Within the data below, count every line that includes "field" and report the total alone.

(Data for analysis)

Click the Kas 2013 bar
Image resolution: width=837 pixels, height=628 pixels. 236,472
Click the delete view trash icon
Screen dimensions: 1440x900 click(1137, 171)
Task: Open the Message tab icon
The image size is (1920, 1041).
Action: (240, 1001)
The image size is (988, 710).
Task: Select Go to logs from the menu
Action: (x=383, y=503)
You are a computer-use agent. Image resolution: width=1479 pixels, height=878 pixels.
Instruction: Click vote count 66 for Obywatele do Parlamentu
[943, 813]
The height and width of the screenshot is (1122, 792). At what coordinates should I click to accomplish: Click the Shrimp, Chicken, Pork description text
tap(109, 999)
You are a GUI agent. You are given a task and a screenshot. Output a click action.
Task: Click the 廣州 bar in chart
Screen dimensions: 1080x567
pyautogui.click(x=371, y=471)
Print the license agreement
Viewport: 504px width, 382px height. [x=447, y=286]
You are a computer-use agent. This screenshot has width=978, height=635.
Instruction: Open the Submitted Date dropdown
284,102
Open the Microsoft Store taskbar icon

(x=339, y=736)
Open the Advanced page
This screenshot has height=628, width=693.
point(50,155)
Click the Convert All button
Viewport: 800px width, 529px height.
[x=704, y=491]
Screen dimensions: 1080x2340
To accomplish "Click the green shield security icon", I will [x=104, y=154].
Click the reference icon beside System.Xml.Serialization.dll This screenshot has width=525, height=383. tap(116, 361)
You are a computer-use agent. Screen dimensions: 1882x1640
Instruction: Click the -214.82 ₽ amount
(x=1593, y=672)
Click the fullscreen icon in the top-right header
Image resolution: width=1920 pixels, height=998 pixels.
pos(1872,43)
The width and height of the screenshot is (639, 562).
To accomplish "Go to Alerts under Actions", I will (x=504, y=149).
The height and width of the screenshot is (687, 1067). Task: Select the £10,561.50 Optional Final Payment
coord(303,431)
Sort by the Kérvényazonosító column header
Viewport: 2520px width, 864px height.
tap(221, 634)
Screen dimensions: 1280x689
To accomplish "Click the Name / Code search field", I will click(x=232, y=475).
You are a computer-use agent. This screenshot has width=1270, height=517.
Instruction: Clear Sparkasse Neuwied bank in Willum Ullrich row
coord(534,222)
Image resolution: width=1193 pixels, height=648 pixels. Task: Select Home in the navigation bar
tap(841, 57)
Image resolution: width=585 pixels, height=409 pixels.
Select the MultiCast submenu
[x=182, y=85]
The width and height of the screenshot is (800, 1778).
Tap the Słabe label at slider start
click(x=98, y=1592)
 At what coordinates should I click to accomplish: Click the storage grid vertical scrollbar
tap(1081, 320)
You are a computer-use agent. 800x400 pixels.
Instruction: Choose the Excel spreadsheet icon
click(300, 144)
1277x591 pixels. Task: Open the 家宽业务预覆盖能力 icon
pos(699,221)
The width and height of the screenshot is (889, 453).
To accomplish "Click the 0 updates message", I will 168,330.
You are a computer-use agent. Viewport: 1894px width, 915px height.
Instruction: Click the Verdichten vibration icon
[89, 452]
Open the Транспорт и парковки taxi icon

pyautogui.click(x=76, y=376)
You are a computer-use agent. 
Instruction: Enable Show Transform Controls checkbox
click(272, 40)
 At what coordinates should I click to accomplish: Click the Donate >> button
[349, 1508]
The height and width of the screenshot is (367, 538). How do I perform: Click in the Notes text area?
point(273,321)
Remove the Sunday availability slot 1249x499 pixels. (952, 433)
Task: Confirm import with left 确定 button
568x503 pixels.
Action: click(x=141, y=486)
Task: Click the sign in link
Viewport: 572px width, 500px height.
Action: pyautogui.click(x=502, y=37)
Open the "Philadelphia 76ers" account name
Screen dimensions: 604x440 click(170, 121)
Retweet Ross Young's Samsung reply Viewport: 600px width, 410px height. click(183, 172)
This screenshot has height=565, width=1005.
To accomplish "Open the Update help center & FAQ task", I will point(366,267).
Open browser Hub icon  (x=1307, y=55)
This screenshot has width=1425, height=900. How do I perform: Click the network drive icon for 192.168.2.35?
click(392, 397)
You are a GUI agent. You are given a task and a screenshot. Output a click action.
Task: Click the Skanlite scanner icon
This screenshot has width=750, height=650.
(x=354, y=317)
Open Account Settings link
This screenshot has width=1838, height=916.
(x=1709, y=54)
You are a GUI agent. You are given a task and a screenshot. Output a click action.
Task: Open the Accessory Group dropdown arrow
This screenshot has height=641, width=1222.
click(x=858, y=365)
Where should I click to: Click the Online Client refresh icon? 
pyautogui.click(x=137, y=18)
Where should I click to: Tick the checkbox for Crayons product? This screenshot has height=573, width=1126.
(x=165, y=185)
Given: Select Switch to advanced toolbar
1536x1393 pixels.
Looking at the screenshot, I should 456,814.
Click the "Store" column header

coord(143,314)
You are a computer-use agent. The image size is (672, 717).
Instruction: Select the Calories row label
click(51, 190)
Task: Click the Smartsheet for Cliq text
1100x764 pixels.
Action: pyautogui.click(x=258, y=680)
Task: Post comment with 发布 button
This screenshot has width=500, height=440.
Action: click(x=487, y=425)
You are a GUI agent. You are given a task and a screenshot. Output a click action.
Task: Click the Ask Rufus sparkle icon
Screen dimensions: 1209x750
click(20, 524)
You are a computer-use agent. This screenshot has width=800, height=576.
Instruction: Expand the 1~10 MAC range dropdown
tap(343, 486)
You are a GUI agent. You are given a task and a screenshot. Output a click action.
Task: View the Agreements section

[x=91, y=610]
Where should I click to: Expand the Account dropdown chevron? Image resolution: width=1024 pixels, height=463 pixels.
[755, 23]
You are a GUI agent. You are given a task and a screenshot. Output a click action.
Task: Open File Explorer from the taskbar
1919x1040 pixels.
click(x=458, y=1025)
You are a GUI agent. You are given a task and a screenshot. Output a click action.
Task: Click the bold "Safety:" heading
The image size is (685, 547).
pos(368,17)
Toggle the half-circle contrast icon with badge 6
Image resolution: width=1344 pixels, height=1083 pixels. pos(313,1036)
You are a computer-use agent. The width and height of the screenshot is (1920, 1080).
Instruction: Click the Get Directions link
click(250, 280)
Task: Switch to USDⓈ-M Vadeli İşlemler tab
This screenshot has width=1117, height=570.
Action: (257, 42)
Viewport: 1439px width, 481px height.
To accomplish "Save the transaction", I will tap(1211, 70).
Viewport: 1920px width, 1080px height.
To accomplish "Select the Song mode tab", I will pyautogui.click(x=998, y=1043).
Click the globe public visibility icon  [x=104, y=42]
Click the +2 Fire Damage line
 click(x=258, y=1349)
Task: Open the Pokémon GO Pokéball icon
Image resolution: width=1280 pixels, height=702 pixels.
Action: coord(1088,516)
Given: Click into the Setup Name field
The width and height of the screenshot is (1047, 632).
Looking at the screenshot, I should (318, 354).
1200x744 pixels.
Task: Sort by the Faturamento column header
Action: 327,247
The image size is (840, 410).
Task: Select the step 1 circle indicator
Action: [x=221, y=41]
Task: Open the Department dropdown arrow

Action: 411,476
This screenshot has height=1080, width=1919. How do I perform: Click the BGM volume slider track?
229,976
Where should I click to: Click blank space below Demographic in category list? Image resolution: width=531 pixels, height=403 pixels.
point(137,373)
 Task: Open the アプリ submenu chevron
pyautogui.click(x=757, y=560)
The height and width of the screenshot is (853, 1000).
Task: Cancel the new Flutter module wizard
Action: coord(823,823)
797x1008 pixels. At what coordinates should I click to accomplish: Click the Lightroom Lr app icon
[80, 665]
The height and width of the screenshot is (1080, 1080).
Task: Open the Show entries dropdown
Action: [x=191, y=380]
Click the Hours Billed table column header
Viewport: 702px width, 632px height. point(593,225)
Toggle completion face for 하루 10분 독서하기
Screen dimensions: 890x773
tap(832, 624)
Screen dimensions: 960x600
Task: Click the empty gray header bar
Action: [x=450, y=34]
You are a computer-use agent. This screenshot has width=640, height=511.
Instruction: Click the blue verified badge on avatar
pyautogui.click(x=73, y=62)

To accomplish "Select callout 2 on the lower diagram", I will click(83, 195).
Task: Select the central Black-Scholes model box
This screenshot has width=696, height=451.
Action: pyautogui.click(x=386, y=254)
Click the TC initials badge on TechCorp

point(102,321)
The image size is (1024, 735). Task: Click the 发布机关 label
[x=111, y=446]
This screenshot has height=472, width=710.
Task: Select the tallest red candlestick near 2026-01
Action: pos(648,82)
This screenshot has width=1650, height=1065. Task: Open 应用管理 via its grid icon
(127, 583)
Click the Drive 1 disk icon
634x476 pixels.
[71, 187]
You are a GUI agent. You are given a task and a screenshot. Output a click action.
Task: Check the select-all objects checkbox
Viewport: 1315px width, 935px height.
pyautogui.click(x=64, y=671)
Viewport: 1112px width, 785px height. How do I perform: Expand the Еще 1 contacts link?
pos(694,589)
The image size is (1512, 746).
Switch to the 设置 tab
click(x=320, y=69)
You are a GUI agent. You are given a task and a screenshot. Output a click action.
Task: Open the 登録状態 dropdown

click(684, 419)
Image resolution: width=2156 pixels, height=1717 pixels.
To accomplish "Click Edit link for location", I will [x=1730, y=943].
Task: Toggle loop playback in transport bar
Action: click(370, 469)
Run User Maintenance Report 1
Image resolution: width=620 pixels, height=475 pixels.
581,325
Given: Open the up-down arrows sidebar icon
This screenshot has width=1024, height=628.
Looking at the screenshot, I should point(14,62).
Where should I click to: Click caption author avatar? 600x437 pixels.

(End Data for analysis)

> Solution to the problem
2